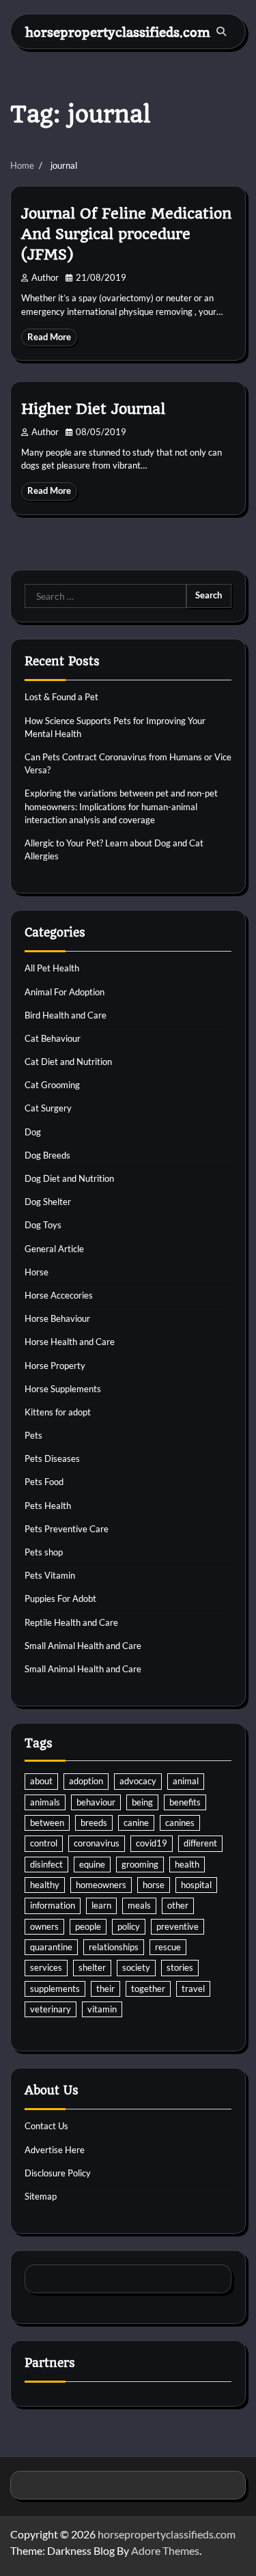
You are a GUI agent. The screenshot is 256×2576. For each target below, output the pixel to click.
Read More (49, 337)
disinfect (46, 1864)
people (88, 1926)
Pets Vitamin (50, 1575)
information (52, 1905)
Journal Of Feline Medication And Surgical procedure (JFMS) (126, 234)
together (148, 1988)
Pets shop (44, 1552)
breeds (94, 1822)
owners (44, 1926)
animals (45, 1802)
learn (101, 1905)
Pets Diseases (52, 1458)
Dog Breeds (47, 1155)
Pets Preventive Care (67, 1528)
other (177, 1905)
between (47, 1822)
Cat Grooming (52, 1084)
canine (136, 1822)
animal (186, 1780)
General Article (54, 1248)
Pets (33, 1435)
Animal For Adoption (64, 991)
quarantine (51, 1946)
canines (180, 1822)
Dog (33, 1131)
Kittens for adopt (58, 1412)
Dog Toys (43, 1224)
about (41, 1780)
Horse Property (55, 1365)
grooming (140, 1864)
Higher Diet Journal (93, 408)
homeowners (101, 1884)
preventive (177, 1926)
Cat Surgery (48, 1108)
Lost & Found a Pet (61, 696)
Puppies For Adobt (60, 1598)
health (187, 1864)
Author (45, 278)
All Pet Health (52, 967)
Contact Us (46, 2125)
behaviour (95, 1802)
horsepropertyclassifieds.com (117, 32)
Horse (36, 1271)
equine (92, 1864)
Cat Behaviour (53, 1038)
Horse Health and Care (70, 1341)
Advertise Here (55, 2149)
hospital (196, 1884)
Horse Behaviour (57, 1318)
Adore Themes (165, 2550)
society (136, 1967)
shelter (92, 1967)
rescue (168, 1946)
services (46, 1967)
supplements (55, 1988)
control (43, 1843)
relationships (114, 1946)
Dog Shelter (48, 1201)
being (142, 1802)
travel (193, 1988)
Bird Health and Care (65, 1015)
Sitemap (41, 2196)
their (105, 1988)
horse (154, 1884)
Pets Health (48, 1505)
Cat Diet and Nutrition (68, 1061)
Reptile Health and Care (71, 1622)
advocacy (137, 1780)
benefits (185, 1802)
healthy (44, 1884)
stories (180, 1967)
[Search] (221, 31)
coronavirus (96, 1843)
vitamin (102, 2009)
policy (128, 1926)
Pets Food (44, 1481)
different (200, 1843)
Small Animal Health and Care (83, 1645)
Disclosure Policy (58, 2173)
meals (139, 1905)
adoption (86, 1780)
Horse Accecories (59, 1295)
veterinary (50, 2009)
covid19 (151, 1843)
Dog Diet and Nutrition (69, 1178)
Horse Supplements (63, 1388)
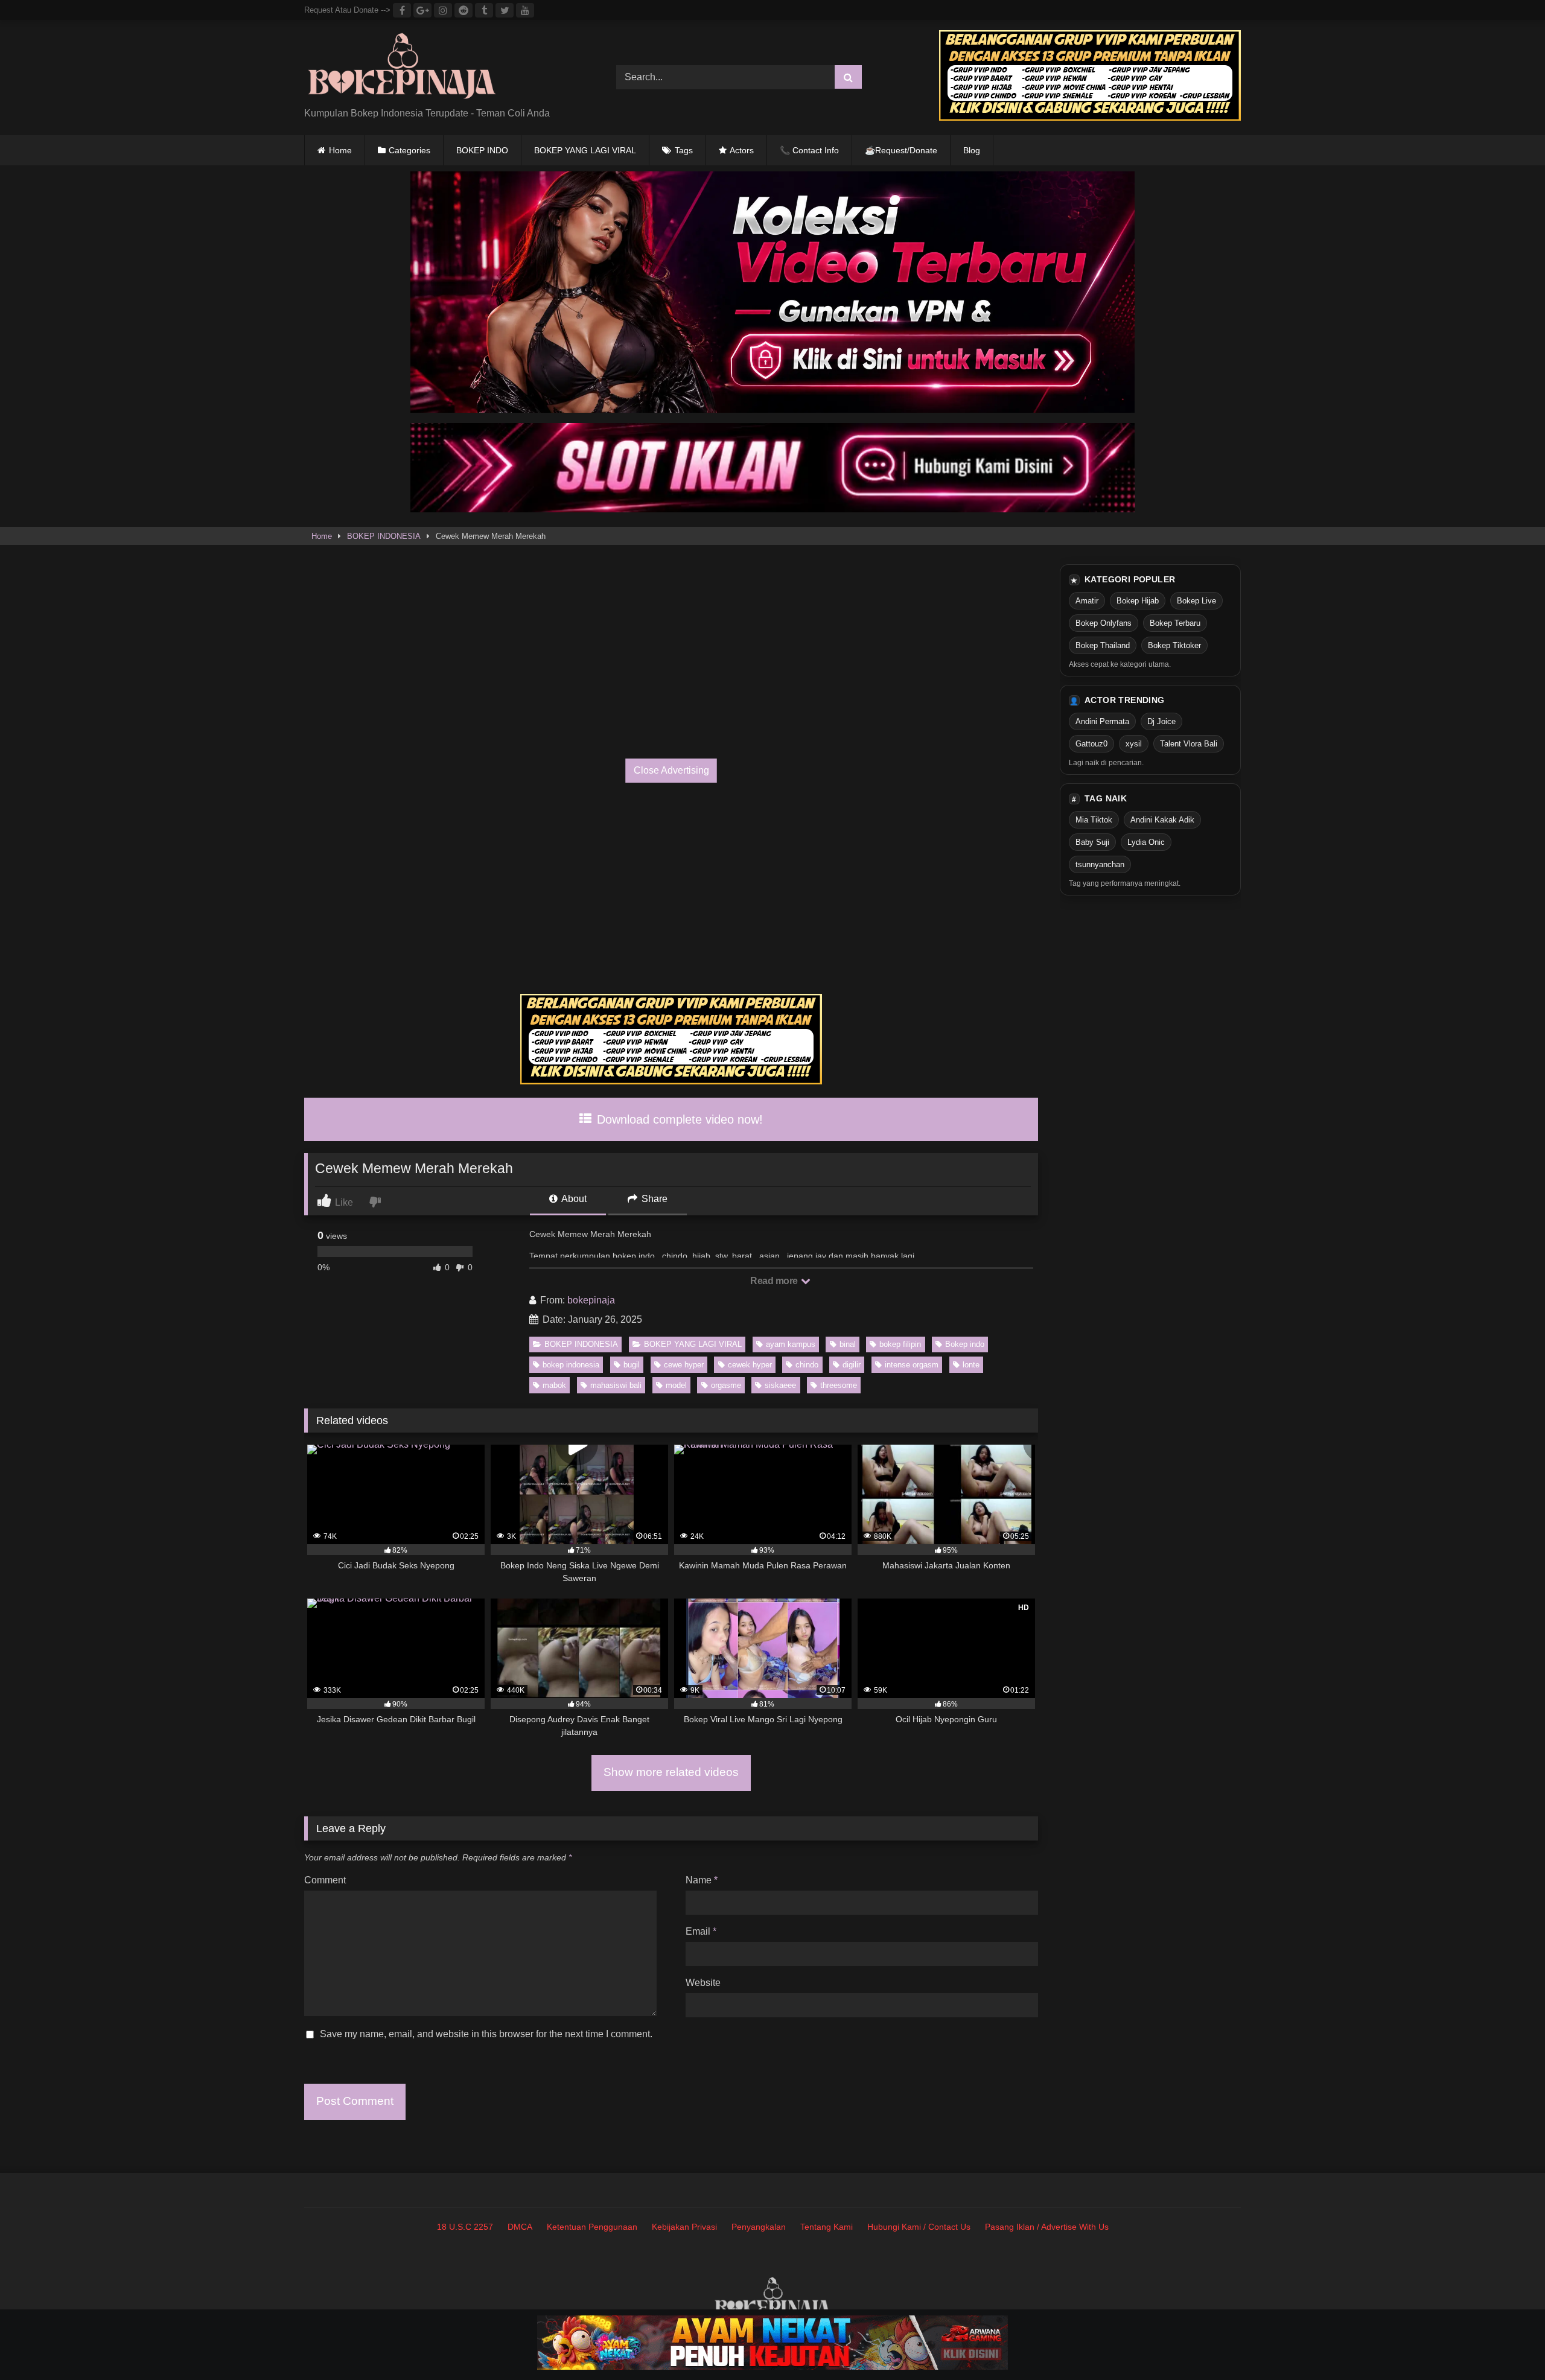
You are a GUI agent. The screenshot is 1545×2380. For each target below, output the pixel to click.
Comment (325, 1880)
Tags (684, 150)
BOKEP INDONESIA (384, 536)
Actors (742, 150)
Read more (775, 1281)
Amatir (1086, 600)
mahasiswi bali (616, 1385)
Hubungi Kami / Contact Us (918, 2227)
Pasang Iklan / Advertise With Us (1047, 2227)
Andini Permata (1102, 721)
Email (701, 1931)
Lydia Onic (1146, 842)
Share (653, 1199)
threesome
::::::::::
- **Problem statement**:
Find the lines above that include the string "Advertise" and copy them.

- **Solution to this exercise**:
Advertise Here (55, 2149)
Pasang Iklan / Advertise With Us (1047, 2227)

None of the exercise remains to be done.